Now let's make this permanent with git-filter-branch. First we locate all branches and tags in recent-history. In this case there are two branches: master and svn, and no tags. Create local branches and tags for each of these:

$ git branch rmaster recent/master
$ git branch rsvn recent/svn

Now we run filter-branch for these heads: </P? $ git filter-branch -- 3526f1a76f6ee2fb23cb2b402201bab1fc5a5b28..rmaster 3526f1a76f6ee2fb23cb2b402201bab1fc5a5b28..rsvn

If it complains about a dirty working copy when running filter-branch, reset and retry.

Refresh gitk, check that everything's OK:

Remove the graft and the original heads:

$ rm -rf .git/info/grafts .git/refs/original

Check gitk again, if everything's OK relocate master:

$ git reset --hard rmaster

The temporary branches can be removed now:

$ git branch -d rmaster rsvn

And finally push:

$ git push -f recent

Note that we need to use the -f (force) flag since we rewrote history.

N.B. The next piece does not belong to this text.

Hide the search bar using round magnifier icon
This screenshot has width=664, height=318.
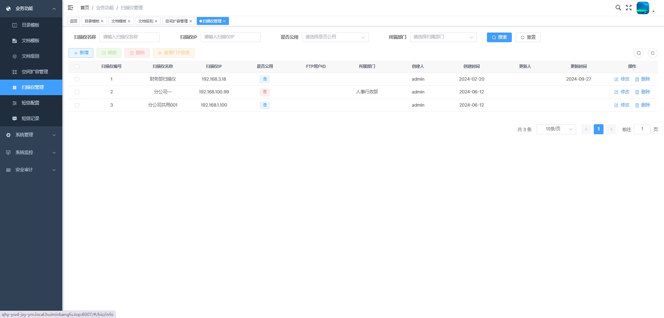[639, 53]
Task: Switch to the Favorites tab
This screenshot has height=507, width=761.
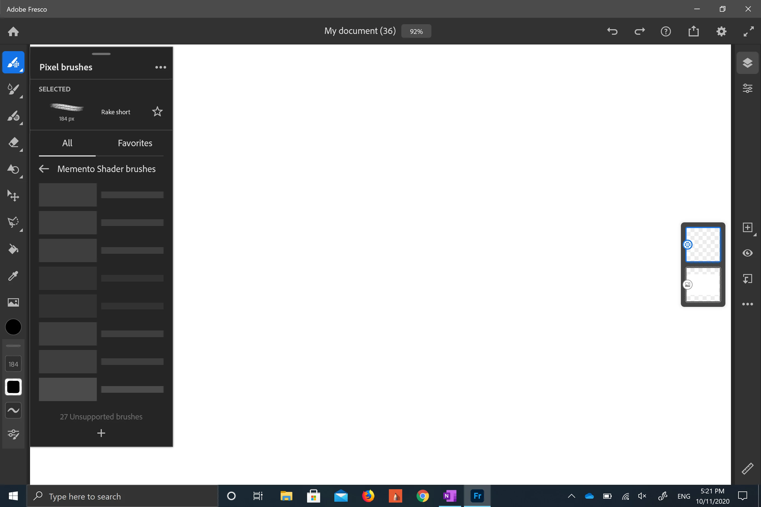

Check on github that everything looks good. Hmm, there's an outdated svn branch, let's remove it:

$ git push recent :svn

On github, check that the committers are correctly mapped, each commit should be linked to the profile of its author.

Now add the build scripts as a submodule:

$ git submodule add git://github.com/castleproject/Castle.Buildscripts.git buildscripts

Commit and push. That's it.

Actually, after all of this we decided to avoid submodules and instead copy the build scripts and build tools to make forking easier for everyone.

Also, this guide wasn't applied verbatim for all projects. Some projects were merged into other projects, so these "destination" projects required multiple graft points to merge the other projects' histories.